Post
Topic
Board Bitcoin Technical Support
Re: RBF Spam
by
ranochigo
on 17/12/2023, 16:03:39 UTC
Interesting...
I'm not too familiar in Bitcoin Core's fee estimation algorithm but my initial guess is it's trying to trick the fee estimation by continuously broadcasting high fee replacement transactions with enough delay for the previous transaction to propagate.
Since it's a replacement, each relayed replacement is cheap since it'll only need to add a few satoshi on top of the transaction that it replaced.

But I'm not sure if the fee of the replaced transactions that a node relayed wont be removed from its "bucket" and if those will still be counted to its fee estimation after the last replacement is confirmed though.
If it is, that could be the purpose of those rbf spam.
Doesn't Bitcoin Core look at the amount of time transactions take to confirm with the historical statistics? If it only considers the fees of transactions which are eventually included into a block, then it would mean that any transactions which are replaced would not matter since it wouldn't be confirmed.

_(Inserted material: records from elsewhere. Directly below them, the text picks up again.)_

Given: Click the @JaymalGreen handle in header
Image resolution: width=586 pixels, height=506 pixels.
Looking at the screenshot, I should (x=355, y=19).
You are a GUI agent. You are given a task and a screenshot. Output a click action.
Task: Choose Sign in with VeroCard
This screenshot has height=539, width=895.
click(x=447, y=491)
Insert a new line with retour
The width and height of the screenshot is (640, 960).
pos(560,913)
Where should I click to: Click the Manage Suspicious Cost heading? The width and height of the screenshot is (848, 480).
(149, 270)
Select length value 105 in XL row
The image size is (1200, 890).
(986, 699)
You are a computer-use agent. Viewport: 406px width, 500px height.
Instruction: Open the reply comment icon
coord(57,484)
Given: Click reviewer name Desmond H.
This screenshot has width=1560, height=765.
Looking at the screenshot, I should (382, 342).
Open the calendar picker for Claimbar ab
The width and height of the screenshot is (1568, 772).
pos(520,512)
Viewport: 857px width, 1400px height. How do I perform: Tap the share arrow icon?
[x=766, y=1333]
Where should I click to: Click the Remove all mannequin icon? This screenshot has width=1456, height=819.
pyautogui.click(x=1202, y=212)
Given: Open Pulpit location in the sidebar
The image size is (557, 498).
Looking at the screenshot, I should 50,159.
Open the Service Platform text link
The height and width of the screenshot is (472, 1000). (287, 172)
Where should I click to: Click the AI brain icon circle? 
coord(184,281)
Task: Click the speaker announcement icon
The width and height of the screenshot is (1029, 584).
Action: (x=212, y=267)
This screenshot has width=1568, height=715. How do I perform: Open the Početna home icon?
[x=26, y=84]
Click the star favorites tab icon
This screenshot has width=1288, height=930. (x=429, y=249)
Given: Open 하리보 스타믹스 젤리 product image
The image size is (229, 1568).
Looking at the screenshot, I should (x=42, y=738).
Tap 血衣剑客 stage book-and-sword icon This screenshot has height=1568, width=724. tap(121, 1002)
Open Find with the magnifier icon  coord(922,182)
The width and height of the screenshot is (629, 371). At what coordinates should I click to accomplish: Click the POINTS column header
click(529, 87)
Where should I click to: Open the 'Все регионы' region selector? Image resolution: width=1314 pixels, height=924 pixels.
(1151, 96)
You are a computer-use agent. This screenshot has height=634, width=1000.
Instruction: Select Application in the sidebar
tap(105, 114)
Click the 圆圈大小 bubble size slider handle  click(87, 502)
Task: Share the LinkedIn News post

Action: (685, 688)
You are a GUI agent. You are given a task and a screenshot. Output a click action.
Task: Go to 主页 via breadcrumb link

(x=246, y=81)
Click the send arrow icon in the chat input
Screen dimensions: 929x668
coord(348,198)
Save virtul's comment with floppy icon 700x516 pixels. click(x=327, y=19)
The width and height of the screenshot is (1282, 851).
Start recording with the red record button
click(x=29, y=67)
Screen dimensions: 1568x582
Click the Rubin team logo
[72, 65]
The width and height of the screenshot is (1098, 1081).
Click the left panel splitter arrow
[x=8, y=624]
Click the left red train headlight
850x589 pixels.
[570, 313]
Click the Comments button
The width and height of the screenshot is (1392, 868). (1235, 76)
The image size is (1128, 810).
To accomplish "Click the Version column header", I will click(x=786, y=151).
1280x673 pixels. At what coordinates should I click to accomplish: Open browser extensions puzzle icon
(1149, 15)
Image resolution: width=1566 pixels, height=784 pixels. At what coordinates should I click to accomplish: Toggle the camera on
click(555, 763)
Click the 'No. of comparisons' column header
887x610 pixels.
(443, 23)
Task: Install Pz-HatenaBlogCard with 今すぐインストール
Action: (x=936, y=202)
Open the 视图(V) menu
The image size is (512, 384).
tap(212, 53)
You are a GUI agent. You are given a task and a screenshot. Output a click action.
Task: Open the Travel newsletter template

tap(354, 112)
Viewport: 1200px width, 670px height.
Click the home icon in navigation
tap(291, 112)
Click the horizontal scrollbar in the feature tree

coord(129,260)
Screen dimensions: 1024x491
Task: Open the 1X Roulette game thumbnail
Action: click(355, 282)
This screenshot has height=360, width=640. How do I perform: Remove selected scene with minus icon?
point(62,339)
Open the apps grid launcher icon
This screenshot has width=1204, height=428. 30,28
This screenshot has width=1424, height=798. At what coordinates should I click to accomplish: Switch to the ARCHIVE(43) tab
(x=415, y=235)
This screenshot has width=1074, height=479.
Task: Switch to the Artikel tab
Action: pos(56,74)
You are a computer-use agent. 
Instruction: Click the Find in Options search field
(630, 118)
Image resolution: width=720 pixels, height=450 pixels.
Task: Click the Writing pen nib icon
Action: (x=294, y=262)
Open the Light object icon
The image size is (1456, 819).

But if you make non-RBF transaction can’t it still be replaced if the server or node is full RBF opt in? Or is there  way to know maybe a node isn’t full RBF so one can change server when looking to make a non-RBF transaction
Trying to replace a non-RBF transaction would only result in poor propagation. Nodes or miners who do not care about the RBF flag can still relay or confirm your transactions.